Phase 3 Trial Shows Limited Benefit of Abemaciclib With Abiraterone in Metastatic Prostate Cancer

A team of researchers, led by Matthew Raymond Smith, MD, PhD, of Massachusetts General Hospital Cancer Center and Harvard Medical School, in Boston, Massachusetts, investigated whether the addition of abemaciclib (ABEMA), a potent CDK4/6 inhibitor, to abiraterone (ABI) improves treatment outcomes in patients with metastatic castration-resistant prostate cancer (mCRPC). The research was presented at the 2024 American Society of Clinical Oncology Annual Meeting.

CYCLONE 2, a phase 3 study, aimed to evaluate the efficacy and safety of ABEMA plus ABI compared with ABI alone in patients with first-line mCRPC. The rationale behind this combination stemmed from preclinical evidence suggesting the role of CDK4/6 in sustaining androgen receptor signaling and promoting resistance to hormonal therapy in prostate cancer.

Between November 2018 and July 2022, 393 patients were enrolled and randomized. The primary end point of investigator-assessed radiographic progression-free survival (rPFS) did not show a significant improvement with the addition of ABEMA to ABI (hazard ratio [HR], 0.829; P=.2123). Median rPFS was 21.96 months for the ABEMA plus ABI group and 20.28 months for the ABI alone group. This finding was consistent with blinded independent central review.

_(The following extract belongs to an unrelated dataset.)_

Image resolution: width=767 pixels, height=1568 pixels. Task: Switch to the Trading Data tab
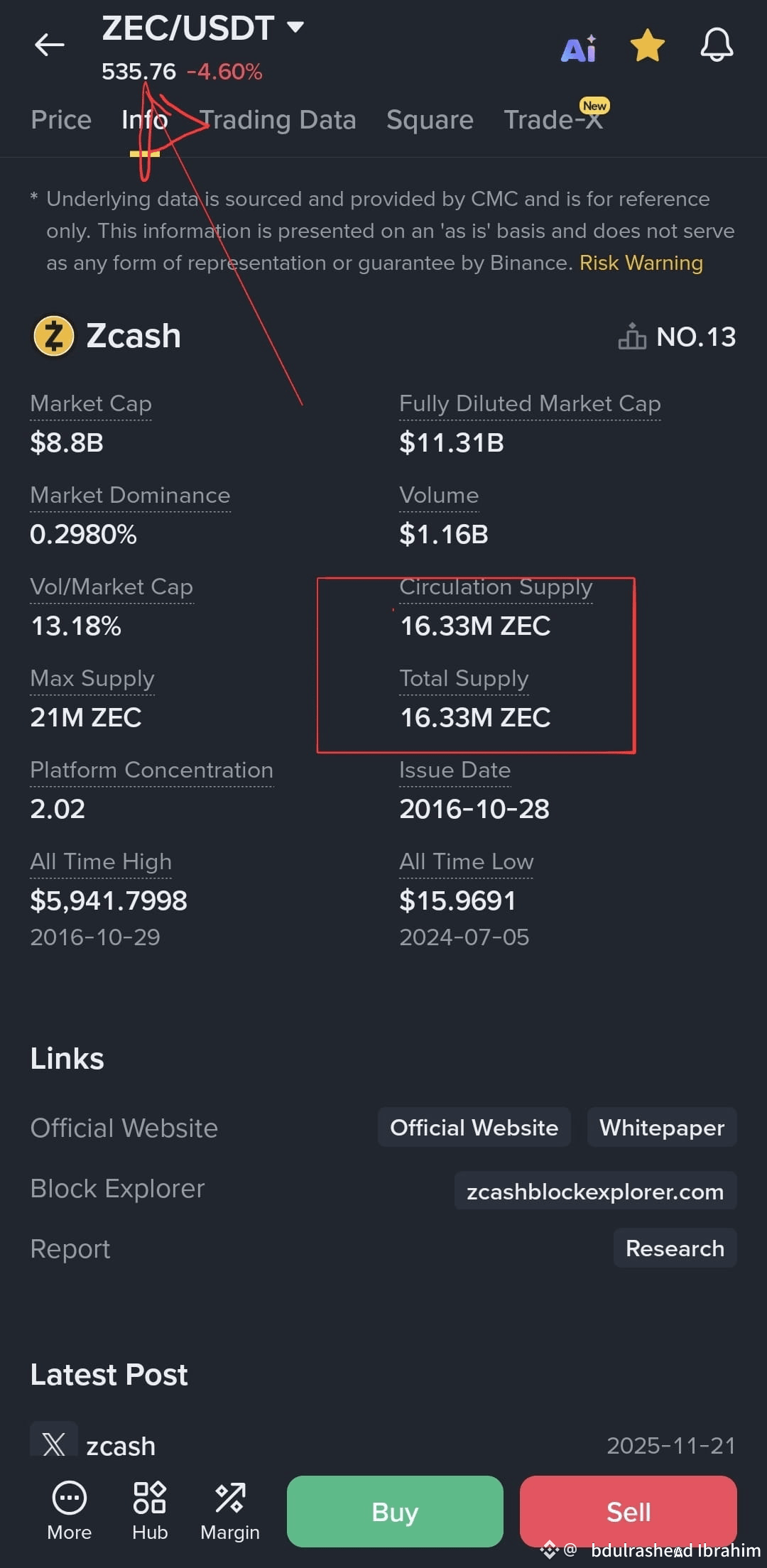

Overall survival, a secondary end point, was not inferentially tested (HR, 0.927; 95% CI, 0.669-1.285; 38.9% maturity). Secondary end points, including time to prostate-specific antigen progression, time to symptomatic progression, and time to worst pain progression, did not demonstrate meaningful improvements with the combination therapy.

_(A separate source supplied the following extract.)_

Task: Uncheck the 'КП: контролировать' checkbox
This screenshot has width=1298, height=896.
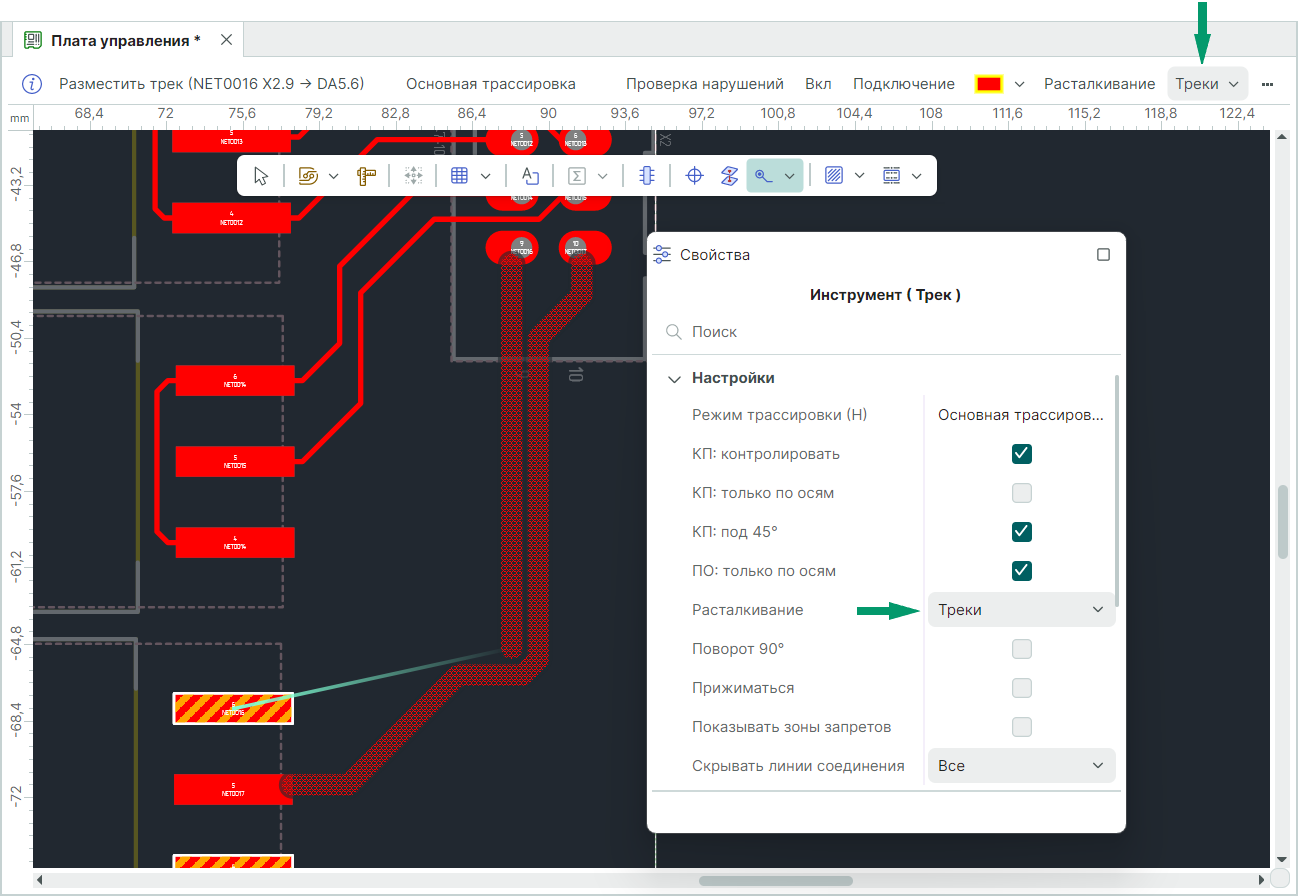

The safety profile revealed that the most common grade ≥3 adverse events (AEs) in the ABEMA plus ABI group were anemia, neutropenia, and increased alanine transaminase levels. However, discontinuations of all study treatments due to AEs were higher in the ABEMA plus ABI group compared with the ABI alone group.

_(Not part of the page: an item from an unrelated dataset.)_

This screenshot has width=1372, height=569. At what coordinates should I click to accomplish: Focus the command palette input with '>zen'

Researchers concluded the addition of ABEMA to ABI did not significantly enhance rPFS or secondary end points in patients with mCRPC. While the combination therapy was generally well tolerated, it did not demonstrate a clear clinical benefit over ABI alone. Further investigations may be warranted to explore alternative treatment strategies in this patient population.

This study underscores the complexity of treating advanced prostate cancer and the importance of continued research efforts to identify more effective therapeutic approaches.